Lets look at the Greek debt crisis from an ethical perspective. We will examine two principles from extremely different sources, one from the insurance industry and another from Muslim Shari’a Law. An Ethical Individualist is not restricted to a fixed set of given ethical principles but is open-minded and,
“sees a certain value in all ethical principles, always asking whether this or that is more important in a particular case.” (POF 9.4)
Greek debt crisis
Greece owes European countries and banks €340 billion borrowed over the past five years. To afford the debt repayments, Greece made huge cuts leaving many impoverished. As Greece lagged on repayments, they were told to make more cuts. Greece refused.

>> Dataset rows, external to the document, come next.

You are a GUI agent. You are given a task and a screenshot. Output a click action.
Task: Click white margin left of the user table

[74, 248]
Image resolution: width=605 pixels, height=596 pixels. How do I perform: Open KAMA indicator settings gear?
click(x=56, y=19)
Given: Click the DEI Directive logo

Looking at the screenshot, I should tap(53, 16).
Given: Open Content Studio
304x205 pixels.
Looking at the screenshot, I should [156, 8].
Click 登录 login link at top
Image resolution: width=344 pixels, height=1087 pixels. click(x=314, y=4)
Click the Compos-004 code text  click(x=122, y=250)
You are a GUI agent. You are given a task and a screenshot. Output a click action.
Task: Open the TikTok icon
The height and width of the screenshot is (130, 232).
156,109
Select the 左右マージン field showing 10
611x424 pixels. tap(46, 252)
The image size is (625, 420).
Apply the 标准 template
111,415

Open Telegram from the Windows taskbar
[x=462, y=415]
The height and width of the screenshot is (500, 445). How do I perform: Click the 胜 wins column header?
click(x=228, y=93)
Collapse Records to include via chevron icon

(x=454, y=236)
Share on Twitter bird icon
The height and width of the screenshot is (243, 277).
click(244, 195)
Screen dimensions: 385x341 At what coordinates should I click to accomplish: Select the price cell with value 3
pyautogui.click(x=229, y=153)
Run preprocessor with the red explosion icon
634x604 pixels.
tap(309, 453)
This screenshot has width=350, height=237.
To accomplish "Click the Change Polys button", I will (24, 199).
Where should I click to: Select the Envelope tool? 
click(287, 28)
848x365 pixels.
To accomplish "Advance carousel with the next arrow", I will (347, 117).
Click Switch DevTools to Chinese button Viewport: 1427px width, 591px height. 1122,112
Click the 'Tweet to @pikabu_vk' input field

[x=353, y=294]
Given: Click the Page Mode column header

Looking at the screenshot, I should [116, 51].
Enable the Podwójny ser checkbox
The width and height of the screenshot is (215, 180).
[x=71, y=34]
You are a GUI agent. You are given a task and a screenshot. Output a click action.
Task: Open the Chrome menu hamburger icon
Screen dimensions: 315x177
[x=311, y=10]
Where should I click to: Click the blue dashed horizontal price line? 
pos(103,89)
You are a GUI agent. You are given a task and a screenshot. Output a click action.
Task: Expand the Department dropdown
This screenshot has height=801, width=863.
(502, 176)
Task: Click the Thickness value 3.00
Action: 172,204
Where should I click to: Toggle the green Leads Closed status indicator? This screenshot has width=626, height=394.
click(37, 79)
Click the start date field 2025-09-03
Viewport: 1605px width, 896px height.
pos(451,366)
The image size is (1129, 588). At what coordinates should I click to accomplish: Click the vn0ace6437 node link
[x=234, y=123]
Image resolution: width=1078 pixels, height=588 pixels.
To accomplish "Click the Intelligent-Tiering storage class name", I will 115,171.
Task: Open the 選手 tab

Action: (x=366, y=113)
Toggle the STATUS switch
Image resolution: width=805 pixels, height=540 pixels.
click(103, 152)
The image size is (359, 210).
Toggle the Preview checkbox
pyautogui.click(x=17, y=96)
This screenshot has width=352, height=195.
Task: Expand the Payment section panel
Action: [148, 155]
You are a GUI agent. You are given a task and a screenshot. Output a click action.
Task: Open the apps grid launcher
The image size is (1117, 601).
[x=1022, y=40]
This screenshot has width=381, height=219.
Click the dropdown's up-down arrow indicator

The big problem now is that Greek banks are running out of money.
Two principles that could be applied in this case are moral hazard (suffer the consequences) and forgiveness (debt relief).
Principle Of Forgiveness (debt relief)
To explain the principle of forgiveness I will turn to Islamic financial principles guided by Shari’a Law. Islamic finance must contribute to the development and good of the community. Not surprising, then, the fundamental feature of Islamic finance is socio-economic and distributive justice. Islamic finance principles state clearly that individuals who have trouble repaying their debts should have their obligations made easier for them and not more difficult. It is immoral for a lender to harass or pressure a person who has borrowed money and is unable to repay the loan, if that person has fallen on hard times. Instead, such individuals are deserving of charity.
Do you agree with the finance principles of Shari’a Law or the finance principles of the insurance industry?